### What you are asked to do
Using the records below, return exactly the lines from the one containing "Task: Open the Stokes State Forest link" through the last, and omit pictures.

Pixel coordinate grounding data:
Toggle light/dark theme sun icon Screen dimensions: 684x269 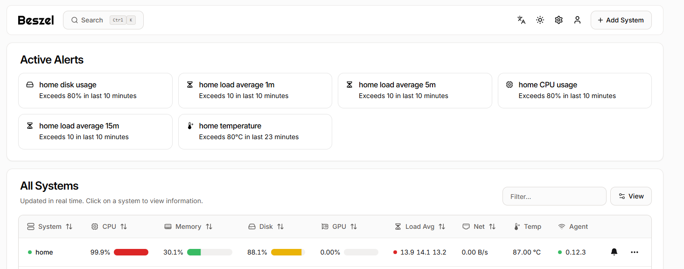(x=540, y=20)
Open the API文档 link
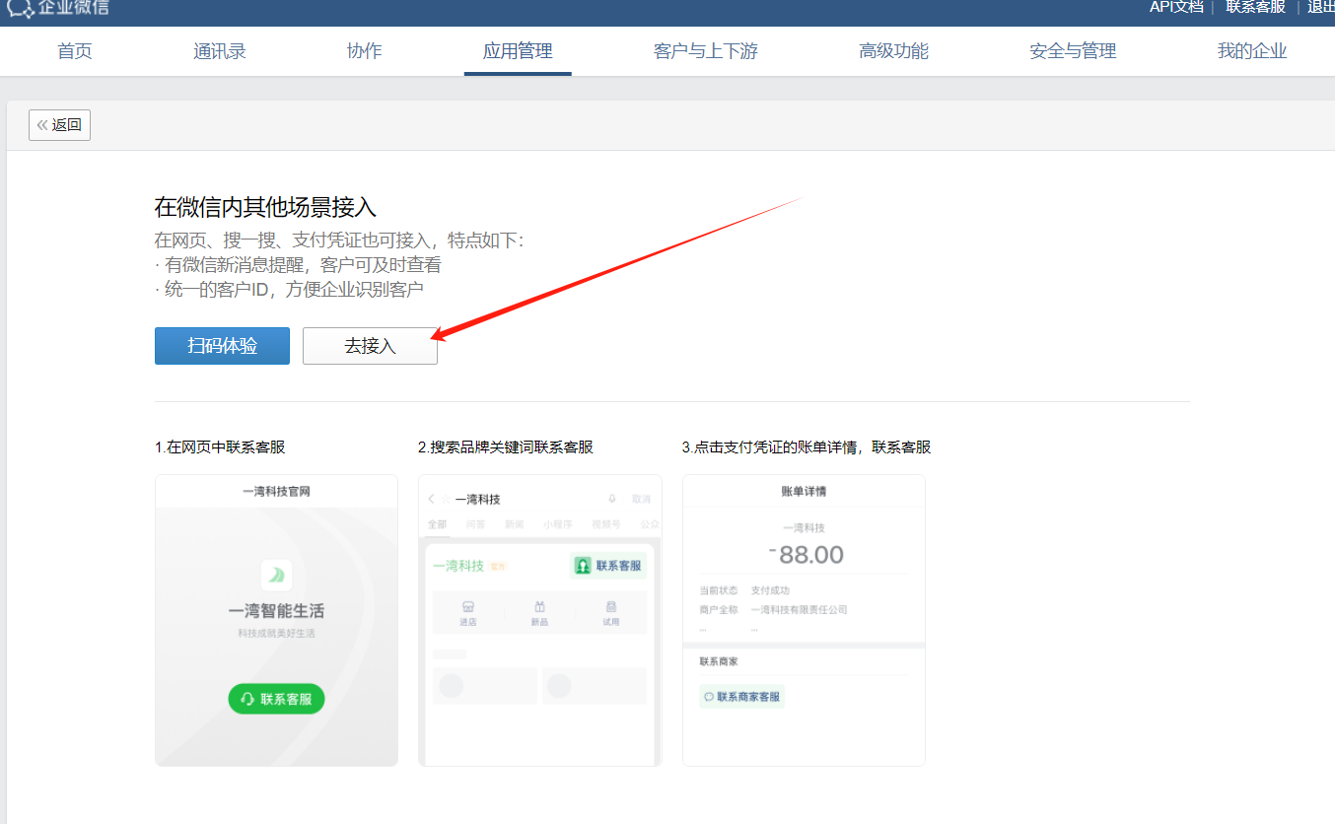Image resolution: width=1335 pixels, height=824 pixels. (x=1176, y=7)
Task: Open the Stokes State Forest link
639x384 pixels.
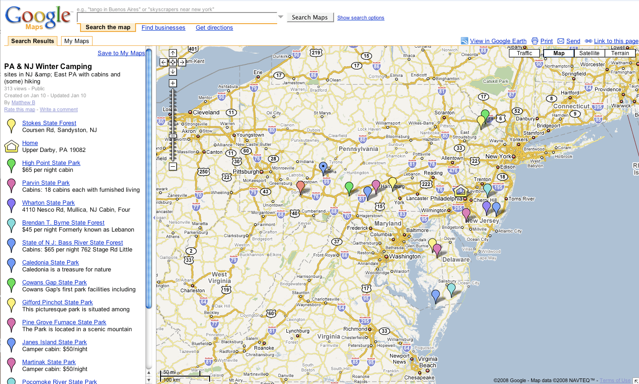Action: [49, 123]
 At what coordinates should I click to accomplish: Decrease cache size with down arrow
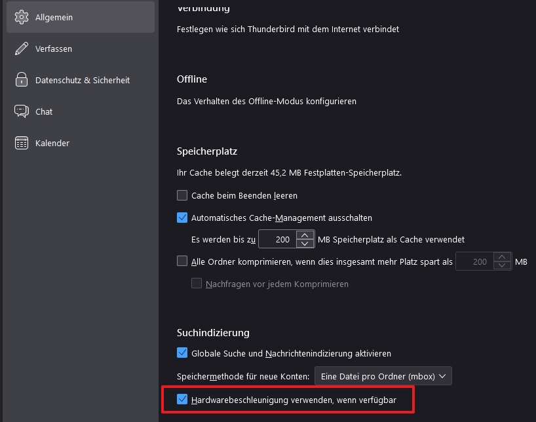point(305,244)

### Output for this exercise
Task: Open the Stokes State Forest link
639x384 pixels.
Action: [49, 123]
 At what coordinates should I click to accomplish: Decrease cache size with down arrow
point(305,244)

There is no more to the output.